Left wing-back: Bukayo Saka (Arsenal)
He has played 308 minutes as a left wing-back for England since playing his first and only 63 minutes as a right-winger for the England Under-21 side. And he is just 19. Saka may no longer be a wing-back for Mikel Arteta and he is certainly thriving as a forward in a 4-2-3-1, but for England and for now he provides excellence in that LWB position.

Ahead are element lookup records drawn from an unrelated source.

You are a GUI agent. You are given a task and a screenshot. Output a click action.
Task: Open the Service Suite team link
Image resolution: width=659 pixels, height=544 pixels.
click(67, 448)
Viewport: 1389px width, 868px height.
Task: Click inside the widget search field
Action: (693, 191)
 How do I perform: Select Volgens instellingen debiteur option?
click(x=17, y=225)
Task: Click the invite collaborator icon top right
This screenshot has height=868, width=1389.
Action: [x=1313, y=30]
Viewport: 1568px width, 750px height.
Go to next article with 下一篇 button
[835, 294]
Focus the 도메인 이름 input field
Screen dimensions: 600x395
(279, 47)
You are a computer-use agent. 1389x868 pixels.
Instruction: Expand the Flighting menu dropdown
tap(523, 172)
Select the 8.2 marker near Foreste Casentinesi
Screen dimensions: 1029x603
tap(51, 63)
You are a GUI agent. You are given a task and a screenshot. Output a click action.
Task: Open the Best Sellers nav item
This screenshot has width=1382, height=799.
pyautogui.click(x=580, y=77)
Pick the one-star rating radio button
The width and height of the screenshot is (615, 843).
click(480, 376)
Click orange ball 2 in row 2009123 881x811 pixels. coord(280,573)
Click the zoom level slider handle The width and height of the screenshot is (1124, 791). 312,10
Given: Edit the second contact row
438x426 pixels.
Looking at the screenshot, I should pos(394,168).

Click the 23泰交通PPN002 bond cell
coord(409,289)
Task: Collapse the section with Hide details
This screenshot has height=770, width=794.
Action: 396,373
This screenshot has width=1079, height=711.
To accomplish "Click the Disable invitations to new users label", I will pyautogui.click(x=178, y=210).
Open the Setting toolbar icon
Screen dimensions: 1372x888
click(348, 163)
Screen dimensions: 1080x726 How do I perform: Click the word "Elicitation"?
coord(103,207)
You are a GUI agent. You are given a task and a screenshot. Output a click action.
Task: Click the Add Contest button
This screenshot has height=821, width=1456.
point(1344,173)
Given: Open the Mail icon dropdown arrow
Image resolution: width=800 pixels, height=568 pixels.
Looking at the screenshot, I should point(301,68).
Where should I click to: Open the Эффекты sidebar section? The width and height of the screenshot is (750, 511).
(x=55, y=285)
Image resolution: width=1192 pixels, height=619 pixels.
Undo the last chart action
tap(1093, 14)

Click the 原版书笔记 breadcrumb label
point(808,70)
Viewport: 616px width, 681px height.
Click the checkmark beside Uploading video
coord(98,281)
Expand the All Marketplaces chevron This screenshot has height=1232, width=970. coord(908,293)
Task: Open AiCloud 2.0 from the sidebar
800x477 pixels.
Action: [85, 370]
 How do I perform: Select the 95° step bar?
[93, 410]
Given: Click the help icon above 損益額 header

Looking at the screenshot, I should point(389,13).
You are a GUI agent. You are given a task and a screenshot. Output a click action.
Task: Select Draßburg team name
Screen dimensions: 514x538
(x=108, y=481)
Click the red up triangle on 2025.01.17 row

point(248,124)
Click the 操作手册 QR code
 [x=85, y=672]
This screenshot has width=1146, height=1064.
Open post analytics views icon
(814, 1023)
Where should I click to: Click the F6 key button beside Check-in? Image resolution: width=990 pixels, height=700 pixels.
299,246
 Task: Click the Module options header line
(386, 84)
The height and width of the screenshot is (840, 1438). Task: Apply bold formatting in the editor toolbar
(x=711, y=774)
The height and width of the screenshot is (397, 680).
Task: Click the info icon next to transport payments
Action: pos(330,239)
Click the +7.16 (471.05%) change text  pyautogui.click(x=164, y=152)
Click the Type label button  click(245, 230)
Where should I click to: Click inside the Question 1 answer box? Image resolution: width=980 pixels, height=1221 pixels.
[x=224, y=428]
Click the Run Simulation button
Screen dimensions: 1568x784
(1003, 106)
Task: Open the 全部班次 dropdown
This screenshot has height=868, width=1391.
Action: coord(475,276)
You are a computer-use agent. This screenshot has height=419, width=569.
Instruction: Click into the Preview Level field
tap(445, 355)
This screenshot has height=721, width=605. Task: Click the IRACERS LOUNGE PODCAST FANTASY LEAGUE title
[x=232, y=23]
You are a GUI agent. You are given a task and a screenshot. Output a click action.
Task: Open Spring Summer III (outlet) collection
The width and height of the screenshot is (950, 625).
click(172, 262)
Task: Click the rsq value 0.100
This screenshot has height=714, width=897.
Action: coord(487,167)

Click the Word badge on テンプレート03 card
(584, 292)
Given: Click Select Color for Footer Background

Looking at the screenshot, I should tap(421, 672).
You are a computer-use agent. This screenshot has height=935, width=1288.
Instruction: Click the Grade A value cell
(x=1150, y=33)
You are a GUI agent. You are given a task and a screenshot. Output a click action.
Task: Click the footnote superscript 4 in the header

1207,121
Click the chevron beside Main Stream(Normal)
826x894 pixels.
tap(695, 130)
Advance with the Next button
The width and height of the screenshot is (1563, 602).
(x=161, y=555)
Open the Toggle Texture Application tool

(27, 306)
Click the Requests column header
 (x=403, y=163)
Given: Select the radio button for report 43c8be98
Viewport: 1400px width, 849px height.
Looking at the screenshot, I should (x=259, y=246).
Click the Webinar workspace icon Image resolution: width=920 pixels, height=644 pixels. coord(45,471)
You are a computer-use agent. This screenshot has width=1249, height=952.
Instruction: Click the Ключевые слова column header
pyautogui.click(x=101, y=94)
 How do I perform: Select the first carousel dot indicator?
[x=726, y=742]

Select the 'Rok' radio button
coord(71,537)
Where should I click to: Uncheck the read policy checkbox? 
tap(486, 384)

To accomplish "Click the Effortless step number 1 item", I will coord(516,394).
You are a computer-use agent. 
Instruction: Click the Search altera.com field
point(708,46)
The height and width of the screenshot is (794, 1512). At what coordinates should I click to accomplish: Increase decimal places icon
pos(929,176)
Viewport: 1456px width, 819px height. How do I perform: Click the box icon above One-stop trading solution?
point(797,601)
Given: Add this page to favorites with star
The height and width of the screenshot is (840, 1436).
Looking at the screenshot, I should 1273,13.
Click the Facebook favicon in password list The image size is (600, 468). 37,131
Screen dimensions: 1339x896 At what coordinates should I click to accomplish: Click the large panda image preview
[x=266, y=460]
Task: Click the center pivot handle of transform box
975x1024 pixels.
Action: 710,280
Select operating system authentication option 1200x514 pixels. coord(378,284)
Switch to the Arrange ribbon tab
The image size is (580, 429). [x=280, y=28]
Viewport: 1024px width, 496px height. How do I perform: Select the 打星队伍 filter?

As we wrote here: ‘If you are 32 and have played six different positions for your club in the first half of the season then you are a utility player – Jack of all trades and likely master of none. But if you are 19 and have played six different positions for your club in the first half of the season then you might just be a generational talent – glorious master of just about every trade with endless potential and zero limitations.’

 

Central midfield: Jude Bellingham (Borussia Dortmund)
He is 17 and already considered too accomplished for Under-21 level after just 17 minutes for England. Last week he started the second leg of a last-16 Champions League tie in central midfield and was excellent. No other Dortmund regular puts in more tackles than Bellingham, who is not physically or emotionally cowed by the Bundesliga. Sorry Tom Davies, but this guy is the realest of deals.

 

Central midfield: Mason Mount (Chelsea)
Starting the last five actual England games makes you forget that Mount is actually eligible for England’s Under-21 side. In fact, he was one of four players from this XI who started the last Nations League clash with Iceland. The Chelsea man has not played at this level since the much-vaunted Under-21 side of 2019 crashed out of the European Championships without winning a single game in the group stage. Boothroyd clearly had reservations about starting Mount and Phil Foden together but we have no such qualms…

 

Central midfield: Phil Foden (Manchester City)
For a while there it looked like Pep Guardiola and Gareth Southgate were playing a game of chicken with Foden and neither wanted to blink first. But now Foden is fully established within the England senior set-up – two goals v Iceland ensure his place his safe – and he is among Guardiola’s most-used XI this season. Nobody is blinking and everybody is happy because he really is brilliant.

 

Forward: Jadon Sancho (Borussia Dortmund)
Sancho bypassed the England Under-21 side completely. Or rather it bypassed him. Amusingly, Aidy Boothroyd said in August 2018 that he would not call up 18-year-olds Foden and Sancho because “there’s a clamour for these players and they are exceptional but there are also exceptional players who have got us to the place we are now”, and just six weeks later, Southgate called up both for the actual England squad. Sancho now has 18 caps and in a supposedly poor season, has claimed 12 goals and 16 assists in all competitions for Dortmund.

 

Forward: Eddie Nketiah (Arsenal)
Mason Greenwood might get all the headlines for his Under-21 inclusion but only one member of that squad has scored more than four England Under-21 goals and it is not Greenwood. It’s Arsenal man Nketiah that has the quite remarkable record (and we do mean ‘record’) of 16 goals in 14 games at this level. It’s a shame that he has probably reached the end of the road with the Gunners, where his involvement pretty much ended when the Europa League got serious.